** Start of STORED DATA **
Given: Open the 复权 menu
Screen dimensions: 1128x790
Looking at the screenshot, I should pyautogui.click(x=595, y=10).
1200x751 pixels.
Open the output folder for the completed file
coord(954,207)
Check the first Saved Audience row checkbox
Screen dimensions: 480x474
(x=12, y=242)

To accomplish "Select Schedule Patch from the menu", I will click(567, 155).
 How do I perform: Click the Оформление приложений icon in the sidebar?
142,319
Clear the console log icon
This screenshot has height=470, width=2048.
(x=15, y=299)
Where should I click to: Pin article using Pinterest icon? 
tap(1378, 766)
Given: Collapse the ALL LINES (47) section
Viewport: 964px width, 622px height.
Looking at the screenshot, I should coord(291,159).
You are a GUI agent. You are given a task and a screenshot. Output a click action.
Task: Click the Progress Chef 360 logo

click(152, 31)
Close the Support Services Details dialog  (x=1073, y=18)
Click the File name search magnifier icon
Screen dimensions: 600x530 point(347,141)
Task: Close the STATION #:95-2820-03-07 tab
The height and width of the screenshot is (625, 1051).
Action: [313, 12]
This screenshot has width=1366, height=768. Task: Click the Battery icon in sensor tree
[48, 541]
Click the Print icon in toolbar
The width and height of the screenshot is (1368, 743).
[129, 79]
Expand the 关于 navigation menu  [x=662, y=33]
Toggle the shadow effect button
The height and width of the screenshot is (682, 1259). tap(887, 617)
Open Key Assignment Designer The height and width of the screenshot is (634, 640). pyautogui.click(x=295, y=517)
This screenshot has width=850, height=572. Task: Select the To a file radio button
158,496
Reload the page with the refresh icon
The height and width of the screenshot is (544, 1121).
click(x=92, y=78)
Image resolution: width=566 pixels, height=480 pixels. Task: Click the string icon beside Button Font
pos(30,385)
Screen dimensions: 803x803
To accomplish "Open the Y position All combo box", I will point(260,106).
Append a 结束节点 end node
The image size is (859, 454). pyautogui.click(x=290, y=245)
** End of STORED DATA **
THE REQUEST
Edit all of the entries above so that every "pixels" becomes "px", and keep everything else the same.

WORKED ANSWER
Given: Open the 复权 menu
Screen dimensions: 1128x790
Looking at the screenshot, I should pyautogui.click(x=595, y=10).
1200x751 px.
Open the output folder for the completed file
coord(954,207)
Check the first Saved Audience row checkbox
Screen dimensions: 480x474
(x=12, y=242)

To accomplish "Select Schedule Patch from the menu", I will click(567, 155).
 How do I perform: Click the Оформление приложений icon in the sidebar?
142,319
Clear the console log icon
This screenshot has height=470, width=2048.
(x=15, y=299)
Where should I click to: Pin article using Pinterest icon? 
tap(1378, 766)
Given: Collapse the ALL LINES (47) section
Viewport: 964px width, 622px height.
Looking at the screenshot, I should coord(291,159).
You are a GUI agent. You are given a task and a screenshot. Output a click action.
Task: Click the Progress Chef 360 logo

click(152, 31)
Close the Support Services Details dialog  (x=1073, y=18)
Click the File name search magnifier icon
Screen dimensions: 600x530 point(347,141)
Task: Close the STATION #:95-2820-03-07 tab
The height and width of the screenshot is (625, 1051).
Action: [313, 12]
This screenshot has width=1366, height=768. Task: Click the Battery icon in sensor tree
[48, 541]
Click the Print icon in toolbar
The width and height of the screenshot is (1368, 743).
[129, 79]
Expand the 关于 navigation menu  [x=662, y=33]
Toggle the shadow effect button
The height and width of the screenshot is (682, 1259). tap(887, 617)
Open Key Assignment Designer The height and width of the screenshot is (634, 640). pyautogui.click(x=295, y=517)
This screenshot has width=850, height=572. Task: Select the To a file radio button
158,496
Reload the page with the refresh icon
The height and width of the screenshot is (544, 1121).
click(x=92, y=78)
Image resolution: width=566 px, height=480 px. Task: Click the string icon beside Button Font
pos(30,385)
Screen dimensions: 803x803
To accomplish "Open the Y position All combo box", I will point(260,106).
Append a 结束节点 end node
The image size is (859, 454). pyautogui.click(x=290, y=245)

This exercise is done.